Over the years, I’ve worked with TONS of patients who practice good oral health habits, but they’re still having issues like occlusal disease or periodontal [gum] disease. These issues can cause misaligned bites, chewing problems with broken teeth, wear on the teeth, or crowded teeth with lots of cavities and fillings.
In a lot of patients, these issues are usually paired with difficulty in sleeping or breathing.
These are all signs that something else may be going on. I can find clues in the mouth, then look into the patient’s past and connect the dots between these issues and how they might be connected to an oral restriction like tongue tie.
Your body will do what it needs to survive and perform basic functions like sleeping. So if your airway is obstructed, this can cause teeth grinding and clenching, mouth breathing, or tossing and turning at night, which interrupts your sleep. If you have a hard time sleeping, it will show up dentally first.
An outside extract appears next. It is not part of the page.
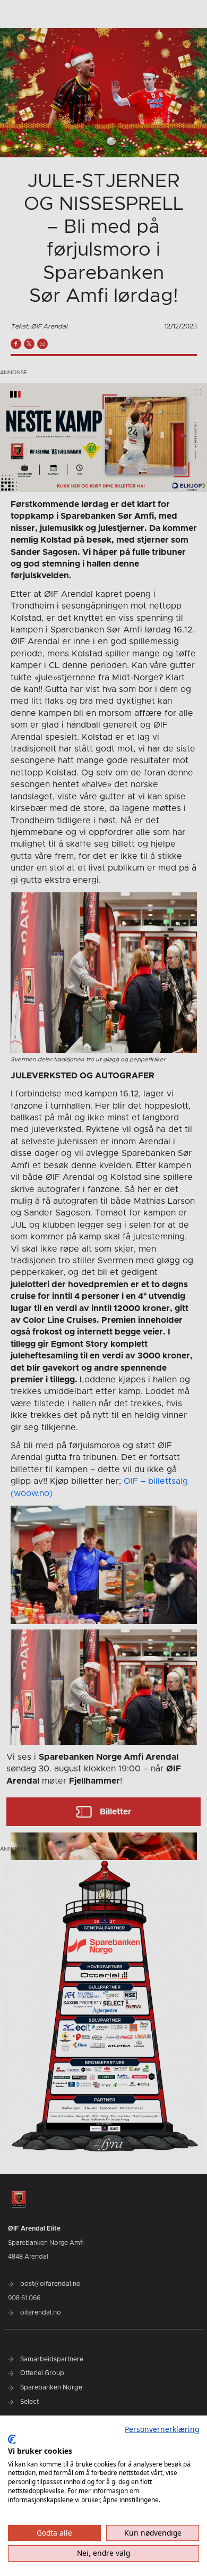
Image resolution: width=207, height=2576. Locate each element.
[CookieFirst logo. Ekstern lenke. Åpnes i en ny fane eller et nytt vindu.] (12, 2439)
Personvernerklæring (162, 2429)
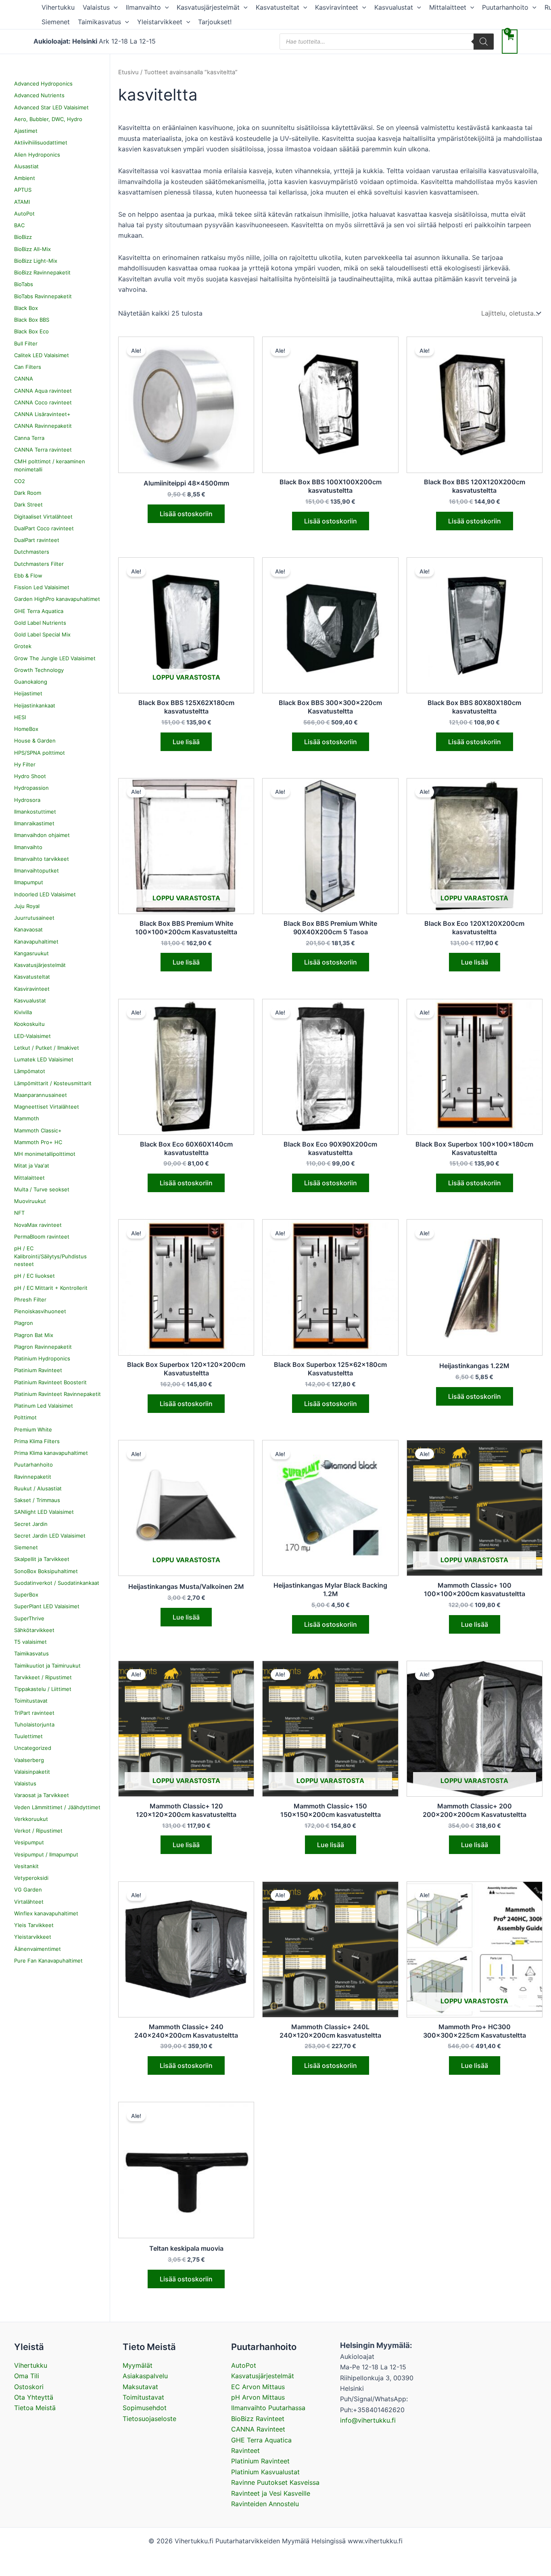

And I see this repetition in patients over and over again. But the root cause is often being overlooked, and conversations about tongue tie are not being had in many doctor’s or dentist’s offices.
I’m not trying to create a problem that’s not there. I’m trying to uncover the root of the problem and help my patients enjoy a better quality of life that everyone deserves.
I firmly believe that commitment and attention to the most basic of human functions — nasal breathing and stable sleep — can prevent years of unnecessary medical interventions and frustrating struggles with sleeping, eating, facial formation, and much more."
“Trust your instincts. Tongue tie is often a misunderstood topic, and there is lots of conflicting information out there. But if you feel something is wrong, or told they’re going to grow out of it, trust your gut. So many things we suffer from are 'common,' and that creates a feeling of 'normalcy.' But that doesn’t make it healthy or right.”
Meggie is an Affiliate of The Breathe Institute and a liaison of the American Academy of Physiological Medicine & Dentistry (AAPMD).